Visa buys Plaid from Position of Strength

In game-theory optimization, when a “big stack” makes a bet based on “position,” they have a competitive advantage.  Visa made such a move today with the acquisition of Plaid.  Please see the article on TechCrunch:

Today, I will discuss why some risks have increased for Visa.  Visa is undoubtedly one of the largest companies with a market capitalization of $422 Billion, so when competing for acquisitions, it has a “big stack” of equity.  In 2018, there was a private equity funding round that valued Plaid at $2.65 Billion, roughly half of the purchase price that Visa paid today.  Visa, however, had “position” relative to other potential acquirers of Plaid because they, like Mastercard, were a part of Plaid’s 2018 private equity funding.

Why did Visa want to acquire Plaid?

By acquiring Plaid, Visa gains data access to checking and savings accounts held by some consumers at banks.  Visa also gains access to some consumers’ investment account data because of Plaid’s 2018 acquisition of Quovo.

What competitive advantage does this acquisition provide?

Visa is able to expand its BigData platform to include personal and commercial financial data on customers using Plaid even if those customers are not using the Visa network.  Visa will be stronger in serving its customers using that data, so it was a good strategic bet.

What are some of the risks to consider?

  • Risk 1 – What is the criteria for “too big” in 2020?

Do Anti-Trust considerations include expanding one’s data network to new populations and increased depth of data?  Surely Visa will benefit from the business insights and services to its network that this new data provides in fraud detection, cybersecurity, money laundering, and competitive AI.  Some of the larger users of Plaid data were PAYPAL, Coinbase, Betterment, and many start-up fintech payment companies.  Therefore, Visa has gained a competitive advantage by gaining access to non-card payments, wealth data, and insights into the success of fintech companies.


  • Risk 2 – Information Security.

With access inside Visa of the consumers’ bank and investment account passwords and data, there is a need for a broader data security framework for consumer data protection at VISA.  Visa would also need process and policy coordination with the customers’ banks if a breach occurred.


  • Risk 3 – Data Governance under Governance, Risk, and Compliance (GRC) Policies.
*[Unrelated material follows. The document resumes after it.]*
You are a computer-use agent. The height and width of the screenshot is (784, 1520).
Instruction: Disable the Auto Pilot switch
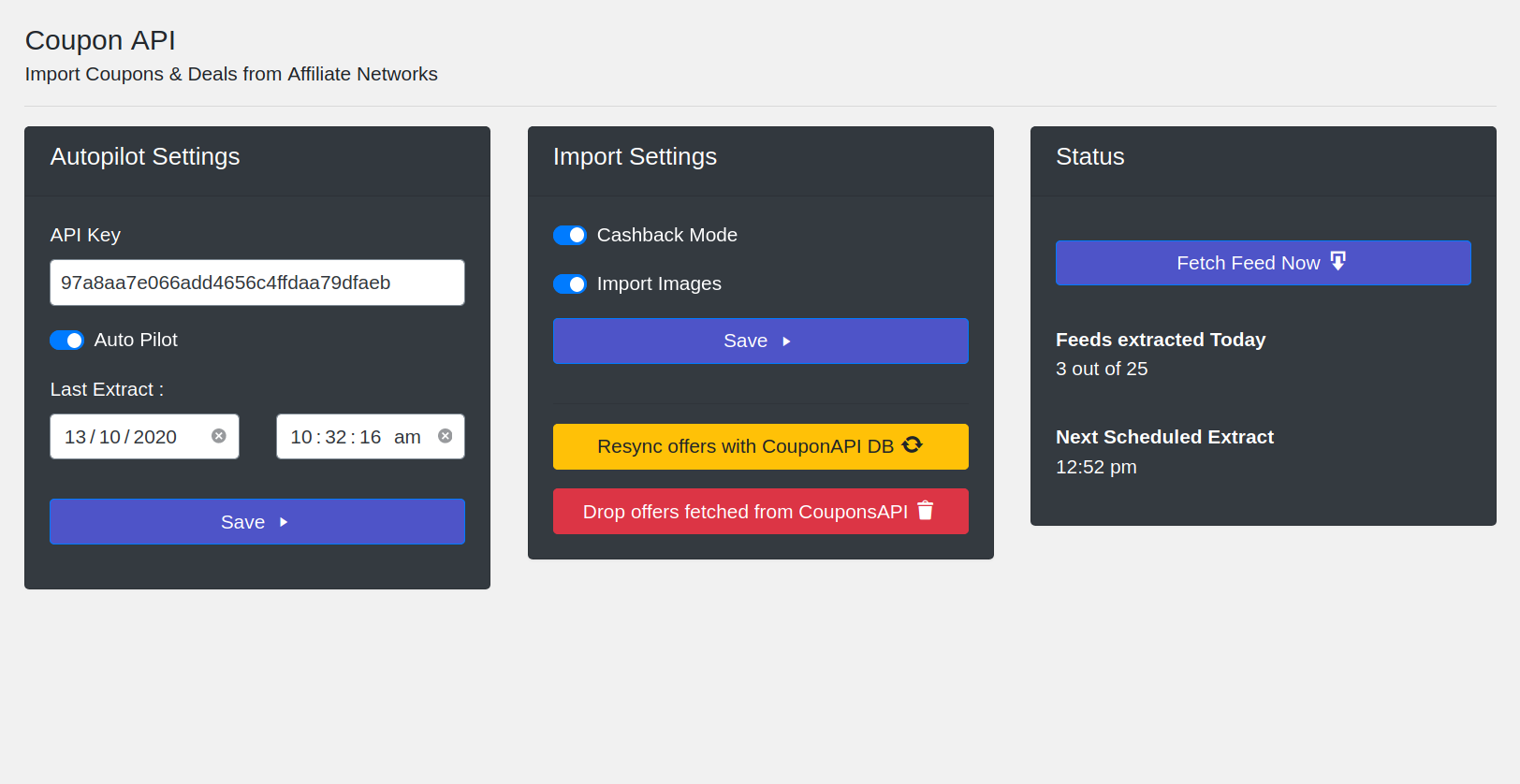(x=67, y=341)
Visa will need to define limitations on the use of customer bank account or investment data.  Additionally, improved disclosures and customer privacy choices should be considered.
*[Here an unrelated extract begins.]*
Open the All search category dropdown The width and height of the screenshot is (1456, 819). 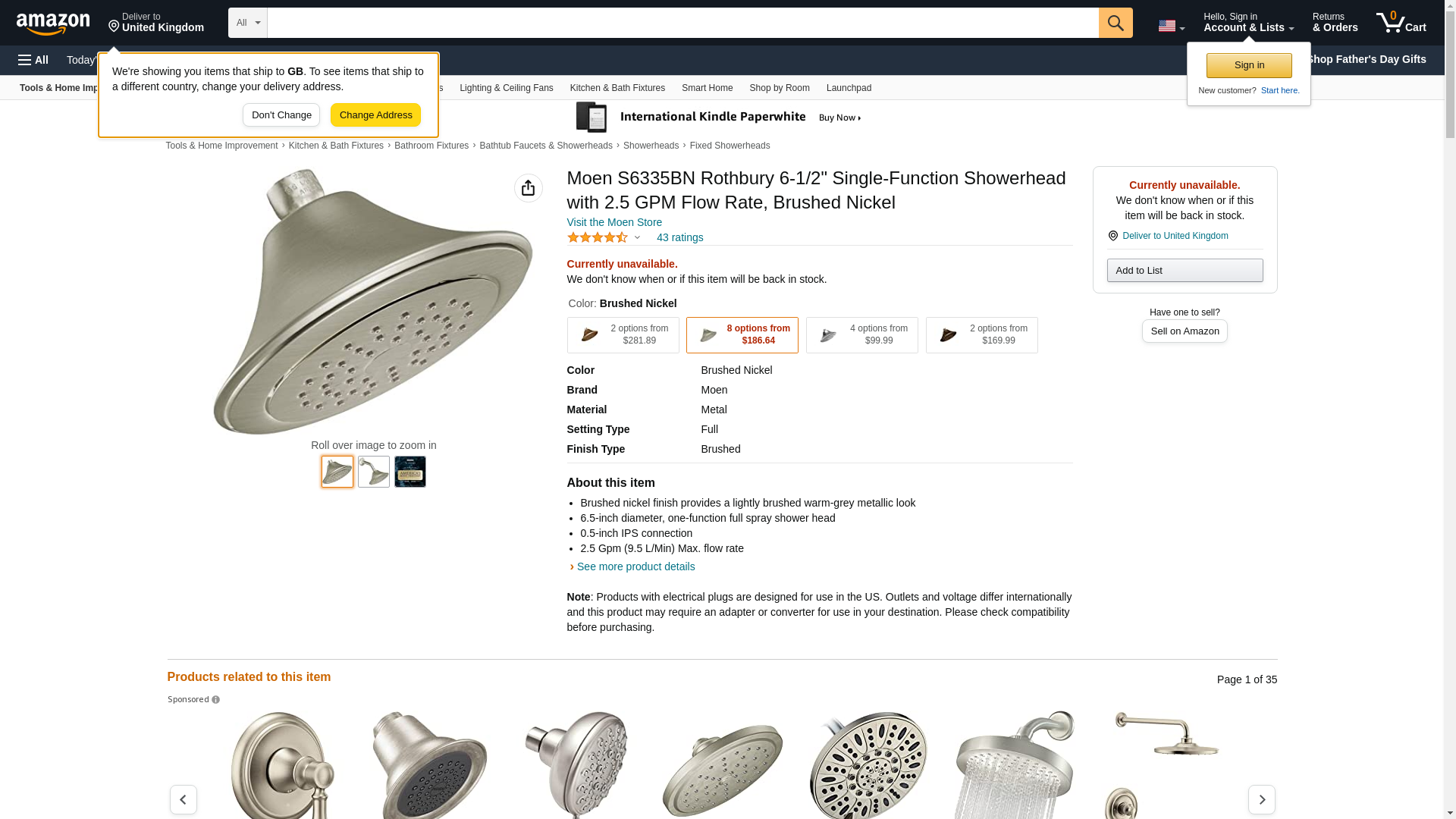click(247, 23)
  • Risk 4 – Financial Performance Risk.

MarketWatch described the acquisition on Jan.14, 2020 in “Visa’s Bet on Plaid Is Costly but Necessary.”  This article describes the acquisition as dilutive to earnings for up to three years.  The acquisition was also described as defensive, given the success of Mastercard in expanding beyond card as a multi-rail payments company.


Any action has the potential to increase risks.  Inaction and internal focus expose a firm to obsolescence. Not addressing risks diminishes competitive advantage. Getting an independent risk assessment creates a dialogue on the prudent levels of risk-taking given the environment.